Extract to read —

The truth can be adjusted
Random phrases stuck in my cranial sieve: Ghostwriters in the meat. If you feed them, they will blog. The Freaking section. Shafer for sheriff. And, in honor of the report finding the underfinanced, overextended FDA could not find shit in spinach if you handed it to it in a bag: Take the sushi. Leave the Chinese dumplings.
Don’t inspect, don’t tell
Big Food’s new motto seems to be “make shit while the sun don’t shine.” With the entire federal government evidently taken over by hacks and cronies, one company just got away with marketing frozen fecal burgers for months and now the chocolate industry is looking to cut its costs and push up its profits by getting DC approval to substitute vegetable oil for cocoa butter. Apparently pure food for everyone is a socialist idea. The WSJournal, in one of those stories that reeks of Murdochian sulfur, ran a long take on both sides that lent too much credibility to BF. Anytime candy makers start talking about healthier options, I want to run straight to the cane sugar — right now study after study is turning up nutritional benefits from real chocolate. And even if those are underwritten by Ghirardelli, you have to wonder why a 67-year-old burger packager simply shut down in a matter of days after getting caught with manure in its main product. Killer Jack in the Box, after all, is still selling strong.

Given information —
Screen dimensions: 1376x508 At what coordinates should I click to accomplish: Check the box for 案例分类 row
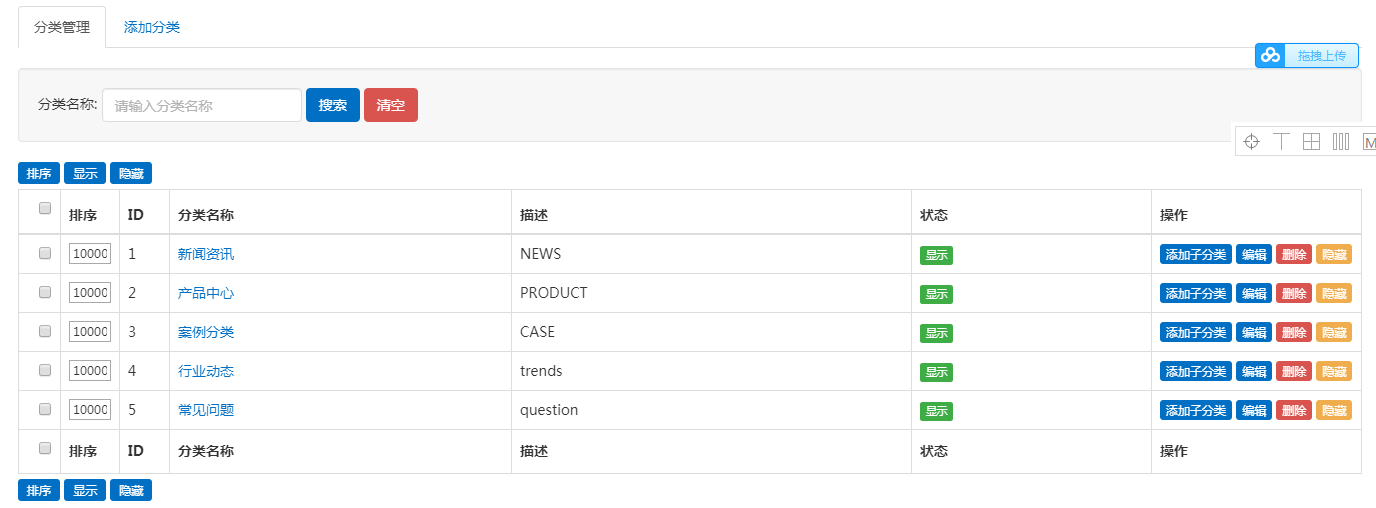point(44,331)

Required work —
a: Transcribe the food-safety blog post word for word, starting at "The truth can" and ending at "the Chinese dumplings.".
b: Write the next part of the food-safety blog post, picking up after its final sentence.
The listing has no role in this work.

Per-task answers —
a:
The truth can be adjusted
Random phrases stuck in my cranial sieve: Ghostwriters in the meat. If you feed them, they will blog. The Freaking section. Shafer for sheriff. And, in honor of the report finding the underfinanced, overextended FDA could not find shit in spinach if you handed it to it in a bag: Take the sushi. Leave the Chinese dumplings.

b:
Shave and a drumstick
The other vivid detail from an NYT story last week is that a Georgia poultry slaughterhouse raided by immigration is now hiring “men from a nearby homeless mission.” I assume they’re slightly better groomed than the bums shaking coffee cups on my corner. But I’m not sure I’d want them anywhere near my wings. There are worse things than salmonella in chicken potpies.
When the levees choke
You know it’s predawn in America when food manufacturers start begging for more regulation. In a week when E. coli was detected in lettuce yet again, even after all the blustering from the same Pinocchio who also promised to rebuild Katrina, the WSJournal reported that private companies have come to realize they need public help policing what they sell. To quote the president of the Grocery Manufacturers Association, “A strong FDA is in our interest.” And when big business gets hungry, government has to feed it. Grover Norquist, the phone in the bathroom is ringing. Your salmonella tub is about to run out of water.